Exactly the same boundary.
Nothing changes.
Why does dividing not change the line?
Example:
Equation 1:
2x + 2y -12 = 0
Equation 2:
x + y -6 = 0
Take point:
(4,2)
Check Equation 1:
2(4)+2(2)-12
8+4-12
0
Check Equation 2:
4+2-6
0
Same point satisfies both.
Therefore:
Same line
The Most Important Concept
In SVM:
The hyperplane is:
w·x + b = 0
If we multiply everything by 10:
10w·x + 10b = 0
it still represents the same hyperplane.
Example:
x+y-6=0
and
100x+100y-600=0
are identical lines.
Therefore:
w=(1,1)
w=(2,2)
w=(10,10)
all point in the same direction and can describe the same boundary after adjusting b.
What Actually Matters?
For SVM:
Direction of w
determines:
Orientation of hyperplane
while
Magnitude of w
affects:
Margin width
but not the direction.
That's why we simplified:
(2,2)
to
(1,1)
because both point in the same direction and generate the same separating line after scaling.
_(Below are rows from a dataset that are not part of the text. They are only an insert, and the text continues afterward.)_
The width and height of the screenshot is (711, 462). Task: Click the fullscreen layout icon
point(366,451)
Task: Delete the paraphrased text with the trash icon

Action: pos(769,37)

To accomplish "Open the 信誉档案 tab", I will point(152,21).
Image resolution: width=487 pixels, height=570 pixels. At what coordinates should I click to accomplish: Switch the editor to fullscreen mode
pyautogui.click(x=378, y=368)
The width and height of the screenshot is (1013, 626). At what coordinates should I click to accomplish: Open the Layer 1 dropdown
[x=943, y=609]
This scaling property is one of the reasons SVM equations often look different in textbooks even though they represent the same decision boundary.
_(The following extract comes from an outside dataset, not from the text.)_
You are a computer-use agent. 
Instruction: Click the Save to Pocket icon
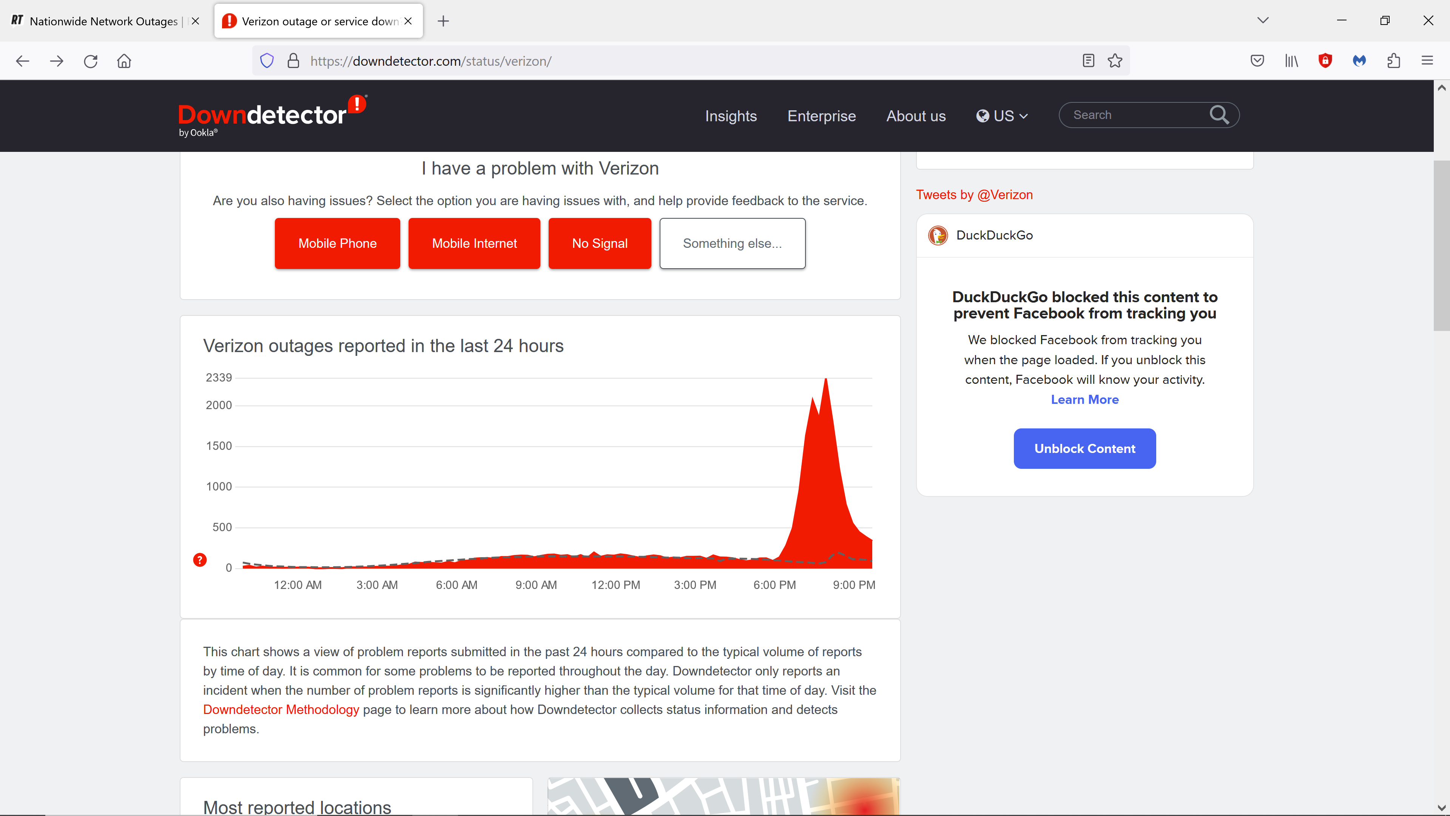coord(1257,61)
We did not scale to (0.5,0.5) because SVM requires it initially. We scaled it later to satisfy the canonical SVM margin condition.
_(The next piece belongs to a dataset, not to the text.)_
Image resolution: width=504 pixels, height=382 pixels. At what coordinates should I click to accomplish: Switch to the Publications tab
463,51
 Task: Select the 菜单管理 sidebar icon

Let's understand carefully.
Step 1: Our Original Boundary
We found:
w = (1,1)
b = -6
Therefore:
f(x) = x1 + x2 - 6
This boundary correctly classifies all points.
Check Support Vectors
Support vectors:
B(2,2) → Class -1
C(4,4) → Class +1
For B:
f(B) = 2 + 2 - 6
= -2
For C:
f(C) = 4 + 4 - 6
= 2
Now calculate:
y × f(x)
For B:
(-1)(-2)
= 2
For C:
(+1)(2)
= 2
So:
y × f(x) = 2
for support vectors.
Step 2: What Does SVM Want?
In SVM theory, we define the hyperplane in a special form:
y × f(x) ≥ 1
and support vectors must satisfy:
y × f(x) = 1
exactly.
This is called the:
Canonical Hyperplane
or
Canonical SVM Form
Our Current Hyperplane
Currently:
y × f(x) = 2
for support vectors.
But SVM prefers:
y × f(x) = 1
Step 3: How to Convert?
Current function:
f(x)=x1+x2−6
Support vectors give:
±2
We want:
±1
Therefore divide the whole equation by:
2
New function:
f(x)=0.5x1+0.5x2−3
Now check support vectors.
For B(2,2):
f(B)=0.5(2)+0.5(2)-3
=1+1-3
=-1
Now:
y×f(x)
=(-1)(-1)
=1
Perfect.
For C(4,4):
f(C)=0.5(4)+0.5(4)-3
=2+2-3
=1
Now:
(+1)(1)
=1
Perfect.
Why Not Scale to 0.25?
We could.
Suppose:
0.25x1+0.25x2−1.5
Check B:
0.25(2)+0.25(2)-1.5
=0.5+0.5-1.5
=-0.5
Then:
y×f(x)=0.5
Not equal to 1.
So it is not the canonical SVM form.
Note:
All these equations represent the same line:
x+y−6=0
2x+2y−12=0
0.5x+0.5y−3=0
100x+100y−600=0
Same geometric boundary.
Then Why Does SVM Care?
Because margin calculation uses:
Margin = 2/||w||
This formula only works correctly when:
Support vectors satisfy
y×f(x)=1
That's why SVM rescales the weights.
The Real Meaning
Think of it like measuring distance.
Suppose:
Temperature = 100°F
or
Temperature = 37.8°C
Different scales.
Same temperature.
Similarly:
w=(1,1)
and
w=(0.5,0.5)
describe the same boundary after adjusting the bias.
SVM chooses the scale where:
Support Vectors → y×f(x)=1
because it makes optimization and margin computation mathematically convenient.